The classic problem of how long it would take to fall through the Earth has a new answer, and it’s four minutes shorter than the one that has been calculated millions of times.
For generations, physics students have been challenged to work out how long it would take to fall through a hole dug through the center of the Earth if there was no friction or air resistance.
There are two astonishing aspects to the answer. The first is that it would take just 42 minutes. That’s right, without any form of propulsion you could get from wherever you are to the other side of the planet faster than the International Space Station.
The second amazing aspect is that you don’t have to go straight through. Dig a path from anywhere to anywhere on the Earth’s surface (as long as it is far enough to make local variations trivial) and the travel time is 42 minutes. Any reduction in the distance is balanced by reduced acceleration from not falling vertically.
Of course, no drilling equipment could pierce the center of the Earth, and anyone passing through it would be fried by the intense heat if they could. On the other hand, some people have toyed with the idea of digging tunnels between major cities, such as New York and LA, sucking the air out and letting vehicles fall through, accelerating until they reach the midpoint, then gradually slowing down as gravity pulls them back.

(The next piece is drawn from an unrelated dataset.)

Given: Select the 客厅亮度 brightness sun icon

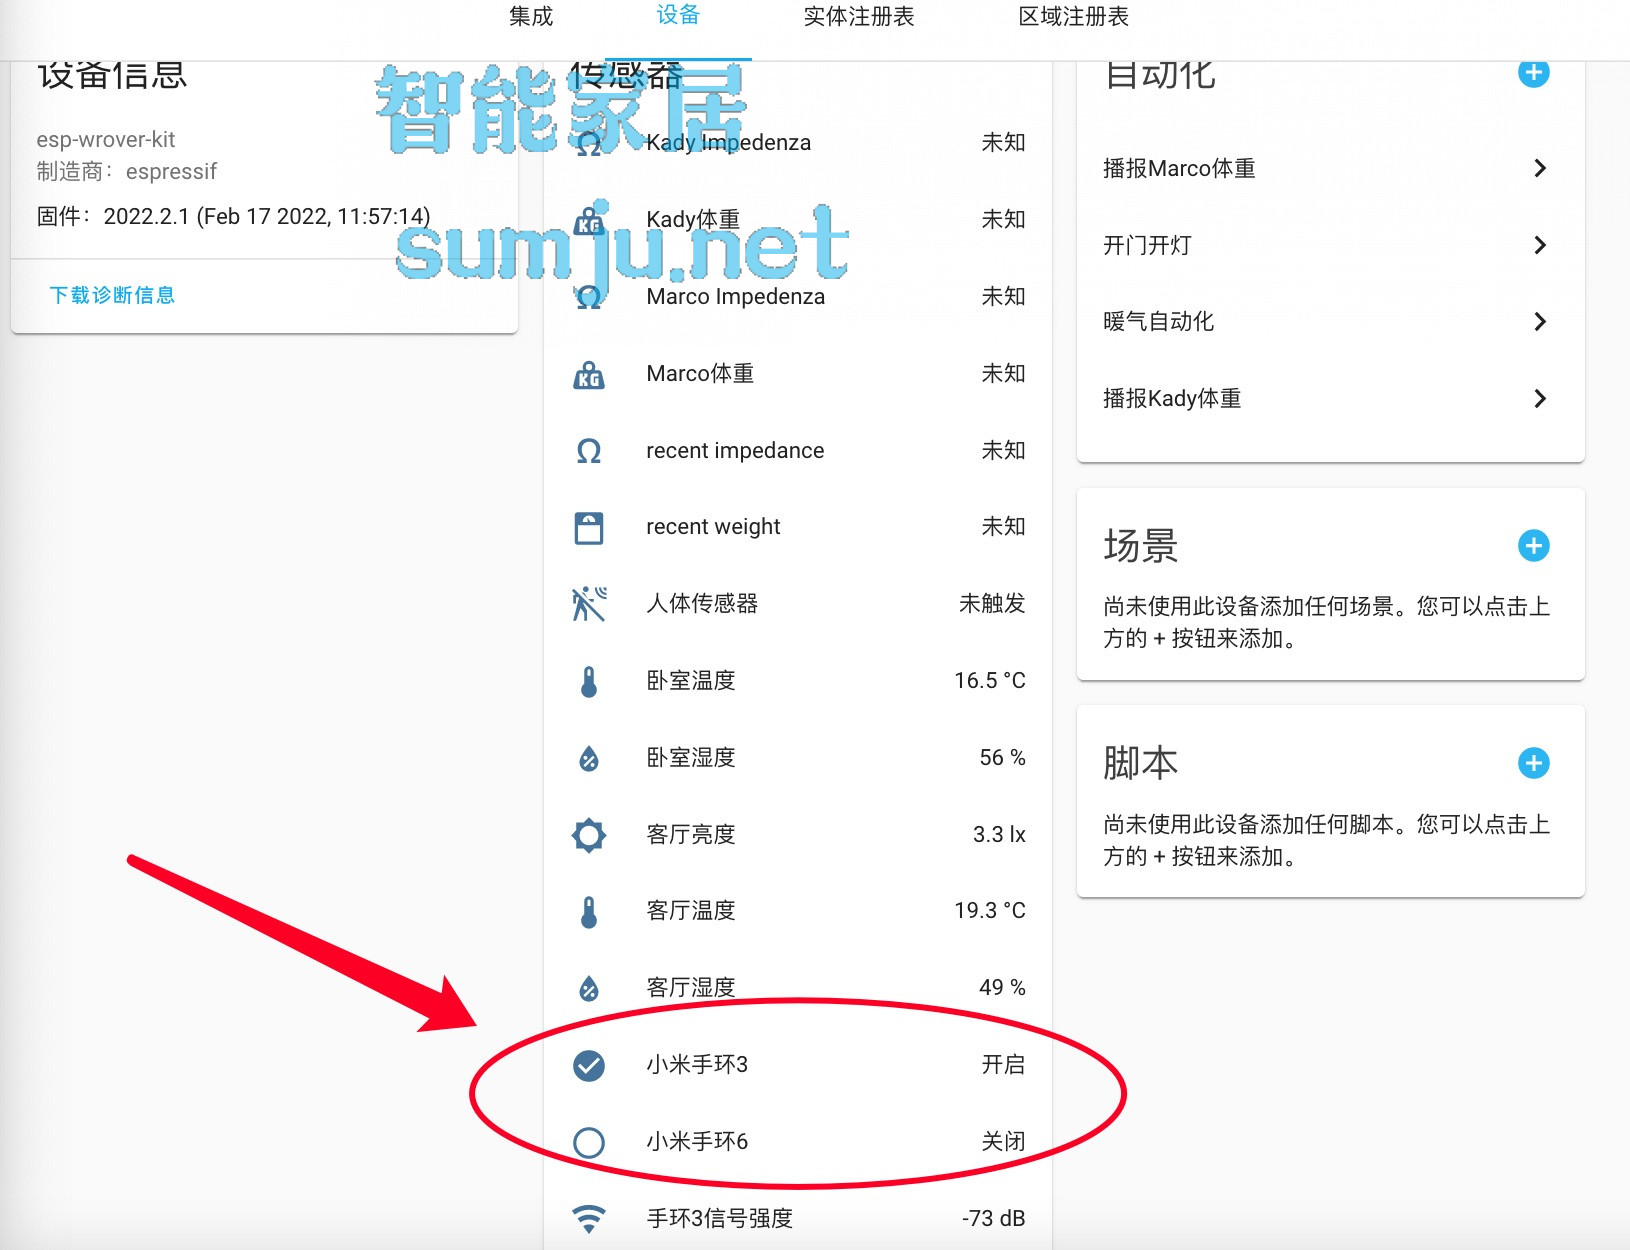Looking at the screenshot, I should coord(590,835).
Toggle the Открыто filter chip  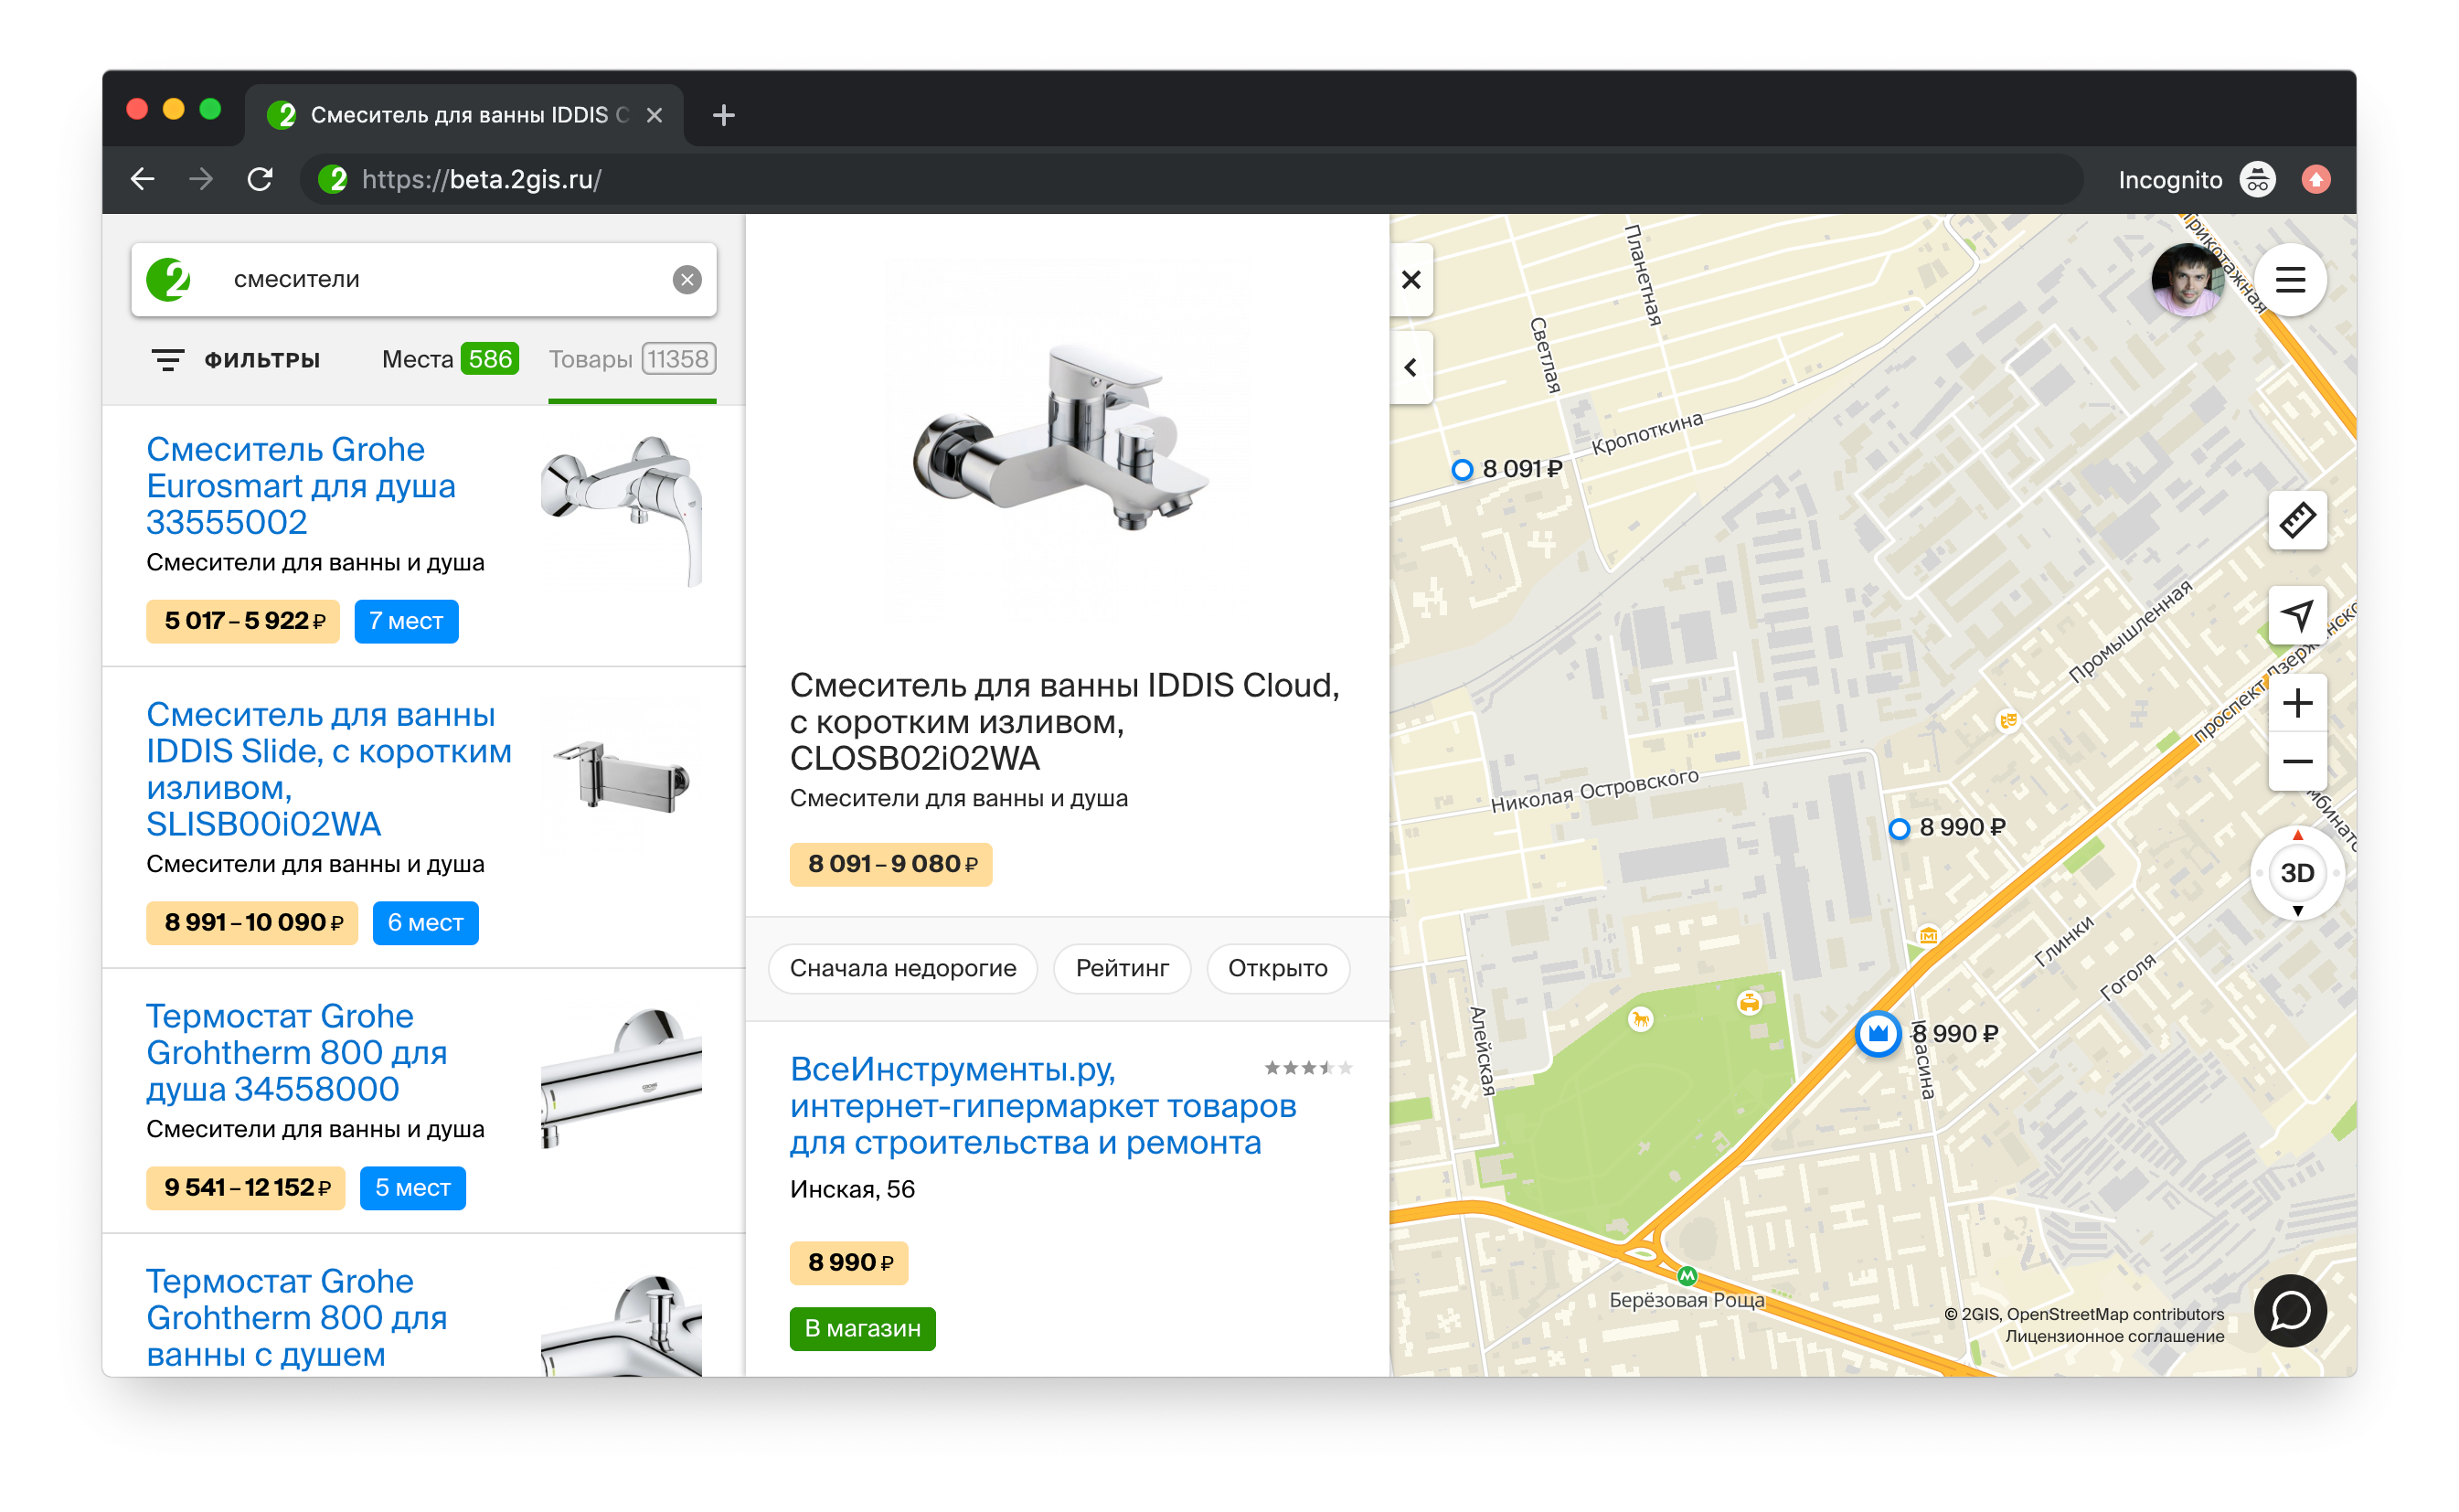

In groundbreaking news, however, all those calculations are wrong. The American Journal of Physics has published the work of graduate student Alexander Klotz of McGill University. Klotz started with the common observation that the Earth is not uniformly dense. Aside from local variations in gravity, used to detect mineral deposits and track groundwater, the core is many times denser than the mantle or crust.
Thousands of physics lecturers have waved this fact away, along with student concerns about removing friction entirely. Klotz, however, went where no physicist has gone before, using models of density variation with depth built up from seismic data.
If one went right through the center of the planet, pole to pole for example, it would take just 38 minutes, reflecting the greater gravitational pull towards the center. On the other hand, 42 minutes remains a good estimate of the time required to get between two close points. “The time taken to fall along a straight line between any two points is no longer independent of distance but interpolates between 42 min for short trips and 38 min for long trips,” Klotz observed.
Klotz also pointed out that while a straight line might be the shortest path between two points, it is not necessarily the quickest. The fastest journey between two non-opposite spots on the surface will be one that “tends to reach a greater maximum depth.” Useful to know if you’re trying to get from New York to Tokyo and can’t spare those extra four minutes.